Matthias ci racconta l’economia del maso:
“Abbiamo circa 3 ettari vitati e facciamo 20 mila bottiglie. La principale fonte di ricavi è il vino, ma non c’è solo quello. Abbiamo un’osteria, in cui offriamo i prodotti del maso: alleviamo maiali e mucche, coltiviamo grano e patate, abbiamo un orto. Da un punto di vista economico probabilmente faremmo meglio a non coltivare prodotti diversi dal vino, ma è una grande soddisfazione portare in tavola i nostri prodotti. Adesso che ne dite se andiamo in cantina?”.
Mentre torniamo al maso Matthias ci fa notare la ricchezza del terreno e delle rocce: ci sono sassi di porfido, una roccia di origine vulcanica, ma anche di granito, scisto e dolomite. Un’altra cosa che vediamo tornando è l’impianto fotovoltaico. Matthias ci dice che con il secondo impianto fotovoltaico il maso sarà autonomo da un punto di vista energetico, e addirittura in grado di vendere energia.
Arriviamo nella cantina, dove ci sono rocce di porfido a vista e botti di castagno.
La storia del vino
Ci colpiscono i bei disegni astratti sull’etichetta delle bottiglie e chiediamo a Matthias se rappresentino qualcosa:
“La nostra idea è di lasciare raccontare al vino la sua storia. Quello che cambia di più da un anno all’altro è proprio l’aspetto climatico. Per ogni annata un artista di Bolzano disegna una specie diagramma, che rappresenta il corso delle temperature e delle piogge di quell’annata.”
Ci sediamo all’aperto e assaggiamo i vini con Matthias, accompagnati da formaggi e salumi che porta in quantità – siamo in Alto Adige, d’altronde. Partiamo dal Blatterle, un vitigno quasi scomparso e tipico della zona. È un vino bianco a bassa gradazione (10.5 gradi). Al naso ha dei profumi non comuni (oltre all’agrumato sembra di percepire anice ed erbe selvatiche) mentre in bocca mostra grande salinità e acidità. Assaggiamo poi la schiava, un rosso leggero e raffinato, con un profumo di lampone e fragola e una grande freschezza – un vitigno ritenuto spesso minore, ma che sa regalare tanta gioia. Passiamo al kerner, molto lungo e minerale. Poi scopriamo il riesling: fresco, molto fruttato, con un lungo finale. Concludiamo con un kerner macerato di grande complessità, color miele.

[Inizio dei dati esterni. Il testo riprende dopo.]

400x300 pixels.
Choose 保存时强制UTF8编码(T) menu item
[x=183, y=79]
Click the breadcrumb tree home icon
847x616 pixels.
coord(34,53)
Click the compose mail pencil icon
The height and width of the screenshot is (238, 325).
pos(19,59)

Sono vini eleganti e delicati, molto freschi, che rappresentano fedelmente il territorio di montagna in cui nascono. Italo ci fa notare che sarebbe bello poterli assaggiare fra 10 anni, visto che hanno tutte le caratteristiche per essere vini longevi e capaci di evolvere nel tempo.
Si sono fatte le 12.30 e Matthias deve accogliere gli ospiti dell’osteria, che sono molti visto il bel fine settimana e le temperature miti.
Prima di salutarci, ci spiega in due parole quello che secondo lui è il compito di un vignaiolo come lui:
“Il nostro compito, il dovere dei produttori piccoli non è quello di fare vini per tutti, ma di fare vini creati dal terreno e dalla natura, capaci di raccontare fedelmente il territorio.”
Torniamo alla macchina con la promessa di tornare. Fra l’altro il maso di Matthias ha anche alcune camere in B&B. Chissà com’è di notte. Si vedrà un bellissimo cielo stellato.